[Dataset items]
[Begin]

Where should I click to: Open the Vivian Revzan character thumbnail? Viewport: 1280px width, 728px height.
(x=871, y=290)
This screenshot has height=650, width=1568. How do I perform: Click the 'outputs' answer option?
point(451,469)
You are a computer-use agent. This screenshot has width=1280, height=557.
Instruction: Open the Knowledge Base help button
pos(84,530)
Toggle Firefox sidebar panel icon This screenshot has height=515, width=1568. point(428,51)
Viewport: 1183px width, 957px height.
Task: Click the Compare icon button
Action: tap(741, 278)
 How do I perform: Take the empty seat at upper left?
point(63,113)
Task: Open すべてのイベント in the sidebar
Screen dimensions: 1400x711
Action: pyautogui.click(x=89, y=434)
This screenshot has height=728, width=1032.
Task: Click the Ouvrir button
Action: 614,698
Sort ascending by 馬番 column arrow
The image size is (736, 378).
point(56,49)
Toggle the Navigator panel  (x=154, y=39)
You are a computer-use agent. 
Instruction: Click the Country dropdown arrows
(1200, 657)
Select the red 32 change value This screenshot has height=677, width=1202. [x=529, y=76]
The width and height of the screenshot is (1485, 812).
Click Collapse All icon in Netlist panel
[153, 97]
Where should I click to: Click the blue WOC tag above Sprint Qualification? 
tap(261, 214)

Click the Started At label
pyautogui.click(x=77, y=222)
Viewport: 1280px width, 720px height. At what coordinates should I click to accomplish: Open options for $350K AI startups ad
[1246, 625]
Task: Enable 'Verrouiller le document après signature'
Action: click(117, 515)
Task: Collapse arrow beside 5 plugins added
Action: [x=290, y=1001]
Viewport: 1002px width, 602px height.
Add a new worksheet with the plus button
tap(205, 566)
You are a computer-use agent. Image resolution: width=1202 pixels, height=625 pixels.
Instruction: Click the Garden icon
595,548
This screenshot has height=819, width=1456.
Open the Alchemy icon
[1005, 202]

[End]

- TASK DESCRIPTION -
How many lines in the entries above contain the string "Open"? Case counts, so reply with the number alone.

- EXPECTED ANSWER -
5